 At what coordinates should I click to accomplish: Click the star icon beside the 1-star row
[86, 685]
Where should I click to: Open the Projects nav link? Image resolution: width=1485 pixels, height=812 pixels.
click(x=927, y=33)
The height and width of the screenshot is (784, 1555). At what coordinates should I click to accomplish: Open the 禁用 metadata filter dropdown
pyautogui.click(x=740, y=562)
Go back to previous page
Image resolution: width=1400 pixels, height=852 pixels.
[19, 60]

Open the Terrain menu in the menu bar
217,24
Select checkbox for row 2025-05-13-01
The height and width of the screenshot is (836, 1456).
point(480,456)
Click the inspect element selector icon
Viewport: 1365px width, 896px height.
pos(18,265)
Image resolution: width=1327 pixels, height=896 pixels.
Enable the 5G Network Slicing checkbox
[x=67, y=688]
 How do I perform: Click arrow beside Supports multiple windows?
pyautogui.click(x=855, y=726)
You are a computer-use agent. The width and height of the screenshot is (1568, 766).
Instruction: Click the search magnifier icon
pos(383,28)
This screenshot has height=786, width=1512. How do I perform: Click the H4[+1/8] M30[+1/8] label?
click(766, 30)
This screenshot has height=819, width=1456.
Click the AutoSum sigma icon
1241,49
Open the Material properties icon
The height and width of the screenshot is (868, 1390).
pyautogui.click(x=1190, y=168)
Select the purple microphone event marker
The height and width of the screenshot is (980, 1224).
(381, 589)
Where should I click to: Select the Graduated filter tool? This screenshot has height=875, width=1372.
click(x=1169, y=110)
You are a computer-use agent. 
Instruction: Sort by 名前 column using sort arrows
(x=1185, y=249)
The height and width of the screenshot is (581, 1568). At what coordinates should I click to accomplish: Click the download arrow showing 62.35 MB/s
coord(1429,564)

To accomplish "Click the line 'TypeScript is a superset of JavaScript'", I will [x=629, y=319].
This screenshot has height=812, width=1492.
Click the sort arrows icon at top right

*EXERCISE DETAILS*.
Retype every record above exactly as it appears.

*SOLVED PROBLEM*.
 At what coordinates should I click to accomplish: Click the star icon beside the 1-star row
[86, 685]
Where should I click to: Open the Projects nav link? Image resolution: width=1485 pixels, height=812 pixels.
click(x=927, y=33)
The height and width of the screenshot is (784, 1555). At what coordinates should I click to accomplish: Open the 禁用 metadata filter dropdown
pyautogui.click(x=740, y=562)
Go back to previous page
Image resolution: width=1400 pixels, height=852 pixels.
[19, 60]

Open the Terrain menu in the menu bar
217,24
Select checkbox for row 2025-05-13-01
The height and width of the screenshot is (836, 1456).
point(480,456)
Click the inspect element selector icon
Viewport: 1365px width, 896px height.
pos(18,265)
Image resolution: width=1327 pixels, height=896 pixels.
Enable the 5G Network Slicing checkbox
[x=67, y=688]
 How do I perform: Click arrow beside Supports multiple windows?
pyautogui.click(x=855, y=726)
You are a computer-use agent. The width and height of the screenshot is (1568, 766).
Instruction: Click the search magnifier icon
pos(383,28)
This screenshot has height=786, width=1512. How do I perform: Click the H4[+1/8] M30[+1/8] label?
click(766, 30)
This screenshot has height=819, width=1456.
Click the AutoSum sigma icon
1241,49
Open the Material properties icon
The height and width of the screenshot is (868, 1390).
pyautogui.click(x=1190, y=168)
Select the purple microphone event marker
The height and width of the screenshot is (980, 1224).
(381, 589)
Where should I click to: Select the Graduated filter tool? This screenshot has height=875, width=1372.
click(x=1169, y=110)
You are a computer-use agent. 
Instruction: Sort by 名前 column using sort arrows
(x=1185, y=249)
The height and width of the screenshot is (581, 1568). At what coordinates should I click to accomplish: Click the download arrow showing 62.35 MB/s
coord(1429,564)

To accomplish "Click the line 'TypeScript is a superset of JavaScript'", I will [x=629, y=319].
This screenshot has height=812, width=1492.
Click the sort arrows icon at top right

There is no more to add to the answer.